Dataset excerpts
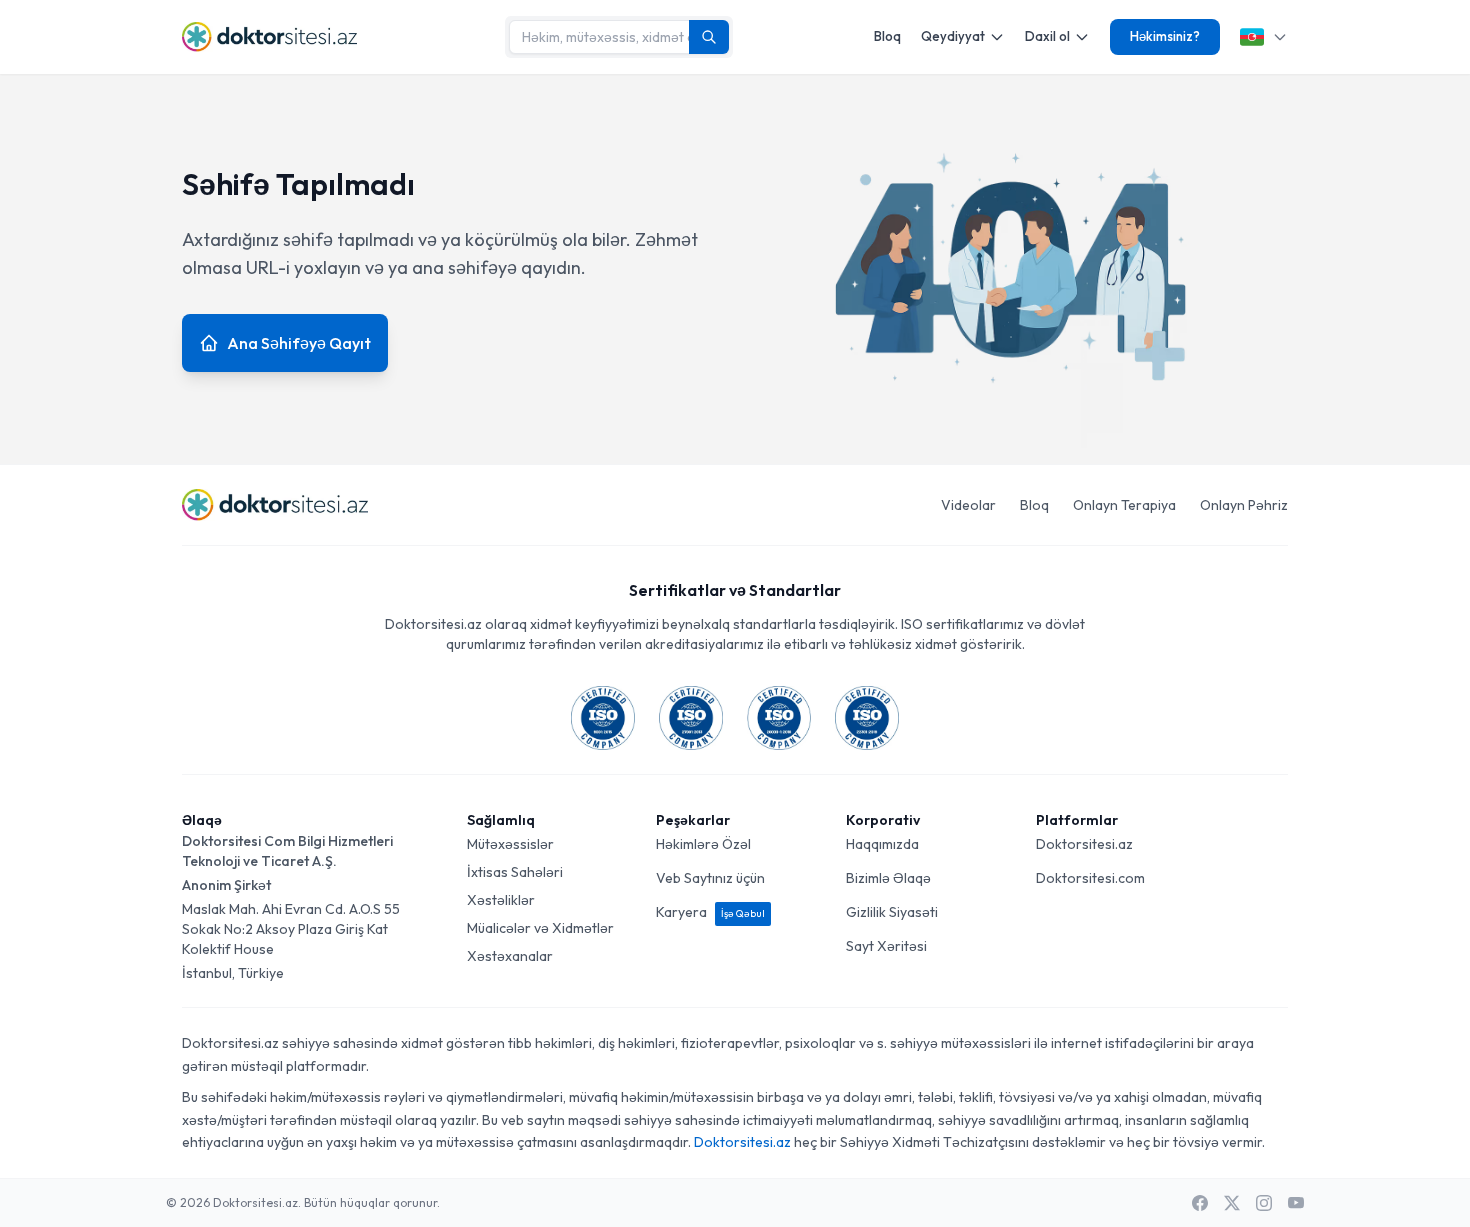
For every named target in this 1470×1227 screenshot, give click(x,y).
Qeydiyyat (953, 36)
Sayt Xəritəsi (886, 946)
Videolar (968, 505)
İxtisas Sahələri (515, 872)
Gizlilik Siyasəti (892, 912)
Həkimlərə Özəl (703, 844)
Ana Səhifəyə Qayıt (299, 343)
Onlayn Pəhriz (1244, 505)
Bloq (887, 36)
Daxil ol (1047, 36)
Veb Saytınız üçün (710, 878)
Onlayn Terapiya (1124, 505)
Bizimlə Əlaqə (888, 878)
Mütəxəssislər (510, 844)
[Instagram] (1264, 1203)
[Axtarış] (709, 37)
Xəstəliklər (501, 900)
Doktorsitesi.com (1090, 878)
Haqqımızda (882, 844)
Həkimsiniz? (1165, 36)
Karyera (710, 912)
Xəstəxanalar (510, 956)
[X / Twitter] (1232, 1203)
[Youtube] (1296, 1203)
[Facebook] (1200, 1203)
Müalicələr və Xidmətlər (540, 928)
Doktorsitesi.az (1084, 844)
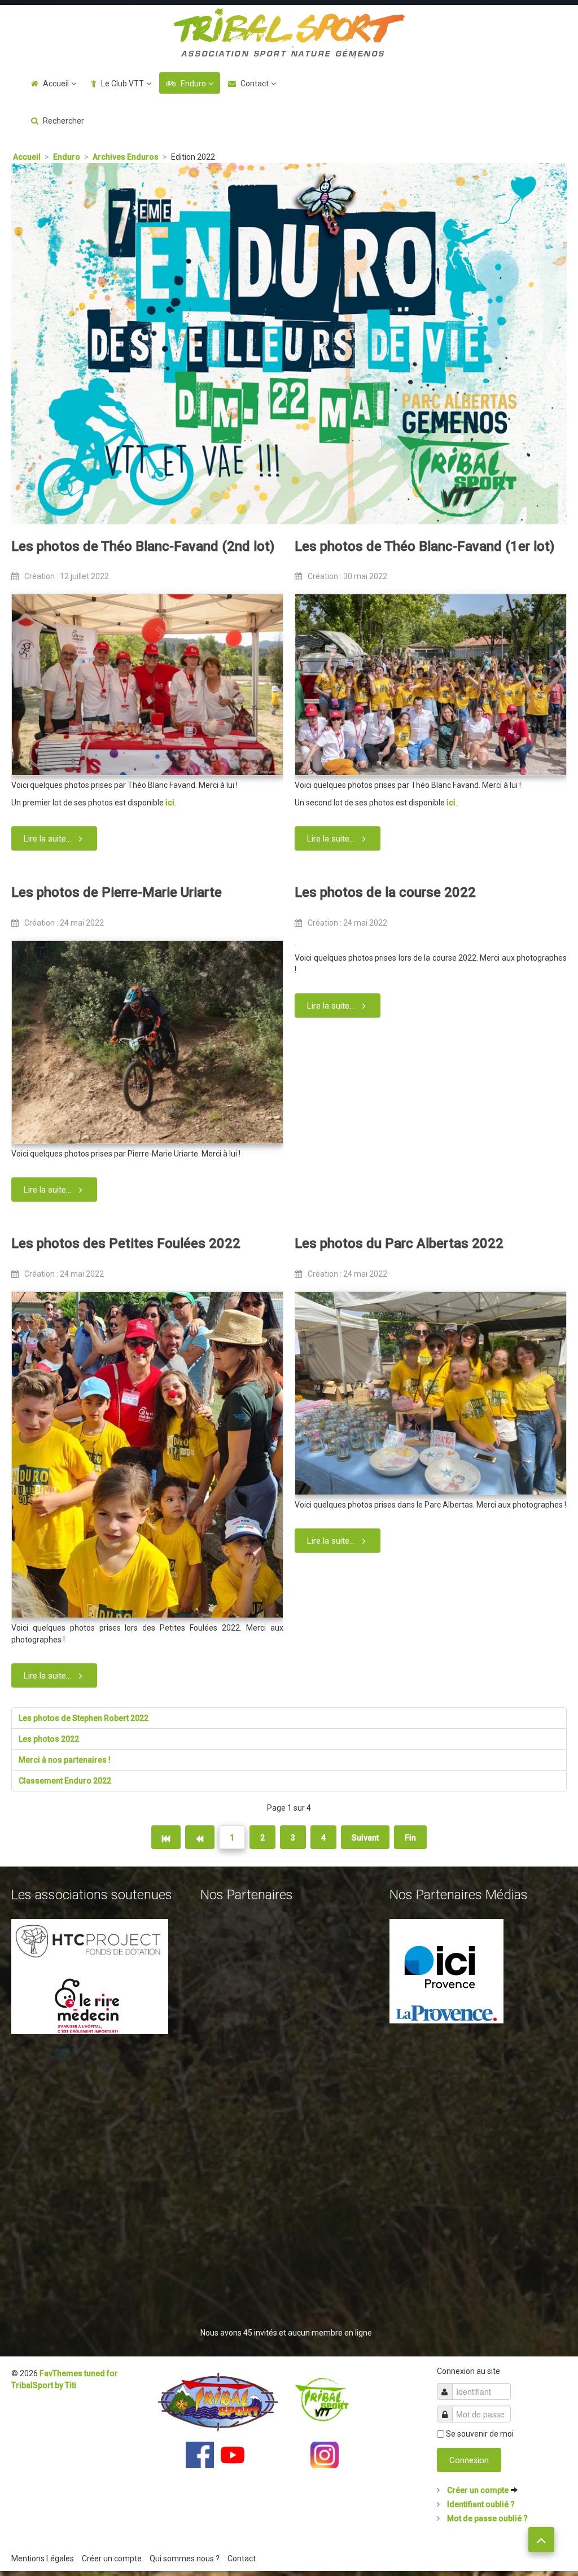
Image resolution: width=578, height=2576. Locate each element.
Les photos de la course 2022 (385, 892)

About this task: When you reach the line containing "Onlayn Terapiya (1124, 505)" in the records above, write out that line and every line after it through the end, exactly, but omit the pictures.

Task answer:
Onlayn Terapiya (1124, 505)
Bizimlə Əlaqə (888, 878)
Mütəxəssislər (510, 844)
[Instagram] (1264, 1203)
[Axtarış] (709, 37)
Xəstəliklər (501, 900)
Doktorsitesi.com (1090, 878)
Haqqımızda (882, 844)
Həkimsiniz? (1165, 36)
Karyera (710, 912)
Xəstəxanalar (510, 956)
[X / Twitter] (1232, 1203)
[Youtube] (1296, 1203)
[Facebook] (1200, 1203)
Müalicələr və Xidmətlər (540, 928)
Doktorsitesi.az (1084, 844)
Image resolution: width=578, height=2576. Locate each element.
Les photos de la course 2022 (385, 892)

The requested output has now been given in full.